1

I have a dataset grouped by an ID, but I want to add a new label according to the date the ID occurred.

My dataset looks like this:

ID Date
1 10/11/20
1 15/11/20
1 13/12/20
1 16/12/20
2 10/11/19
2 15/11/19
2 13/12/20
2 16/12/20
3 10/11/19
3 15/11/19
3 13/12/20
3 16/12/20
4 10/11/19
4 15/11/19
4 13/12/20
4 16/12/20

And so on.

I would like my dataset, when ordered, to then look like this:

ID Date Order
1 10/11/20 1
1 15/11/20 2
1 13/12/20 3
1 16/12/20 4
2 10/11/19 1
2 15/11/19 2
2 13/12/20 3
2 16/12/20 4
3 10/11/19 1
3 15/11/19 2
3 13/12/20 3
3 16/12/20 4
4 10/11/19 1
4 15/11/19 2
4 13/12/20 3
4 16/12/20 4

Does anybody know if there is a way to do this or a function that could help?

  • 1
    `df.groupby('id')['Date'].rank()`? `df.groupby('id').cumcount() + 1 ` would also work if data is sorted. – Quang Hoang Jul 27 '22 at 15:50
  • In Pandas these are "windowing operations" ( similar to SQL window functions).
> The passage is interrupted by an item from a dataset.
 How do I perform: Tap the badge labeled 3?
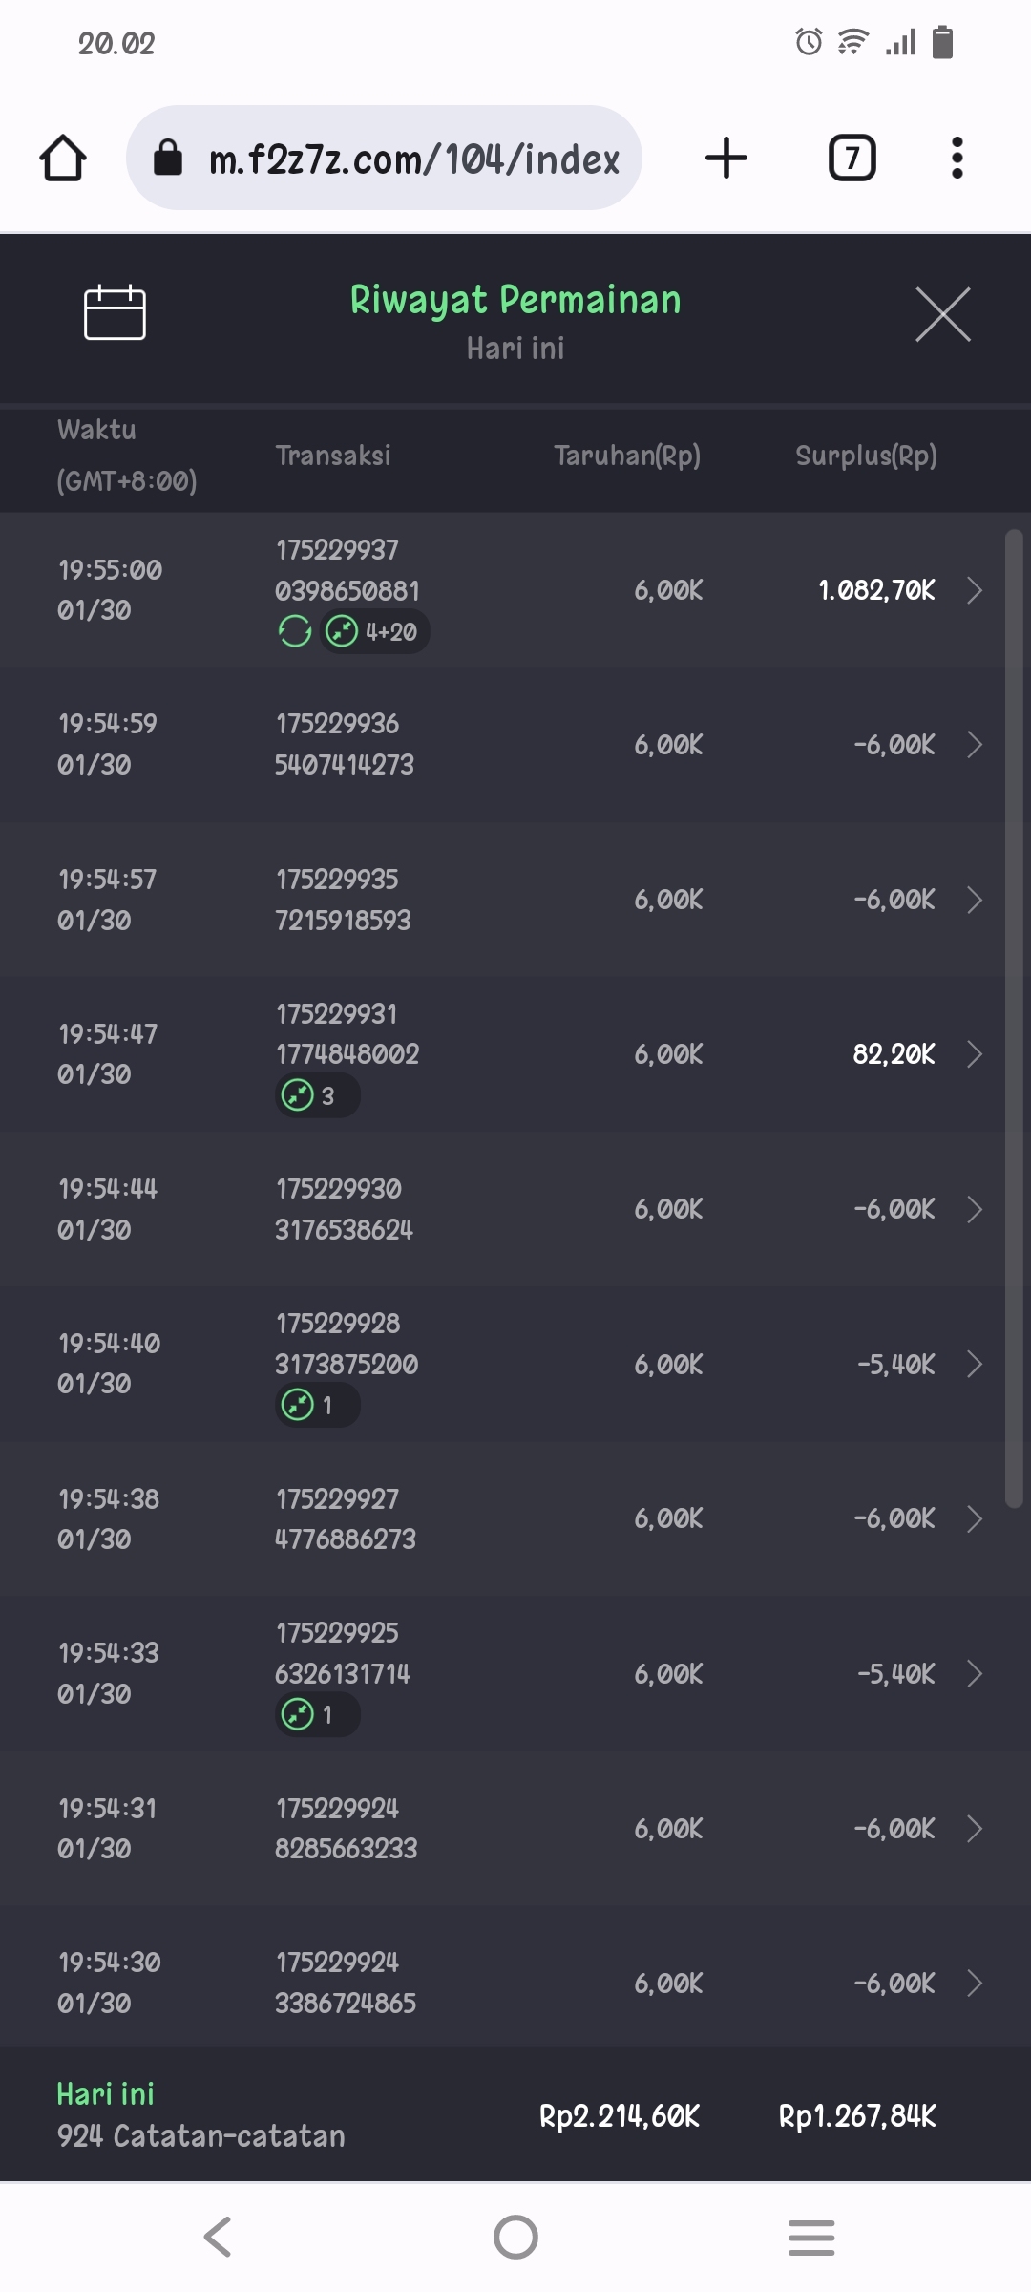coord(317,1095)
Pandas can only do it with numeric types so you have to create a date index first. see https://stackoverflow.com/questions/53433242/pandas-dataframe-window-using-date-index and https://pandas.pydata.org/docs/user_guide/window.html – Davos Jul 27 '22 at 15:53

0 Answers0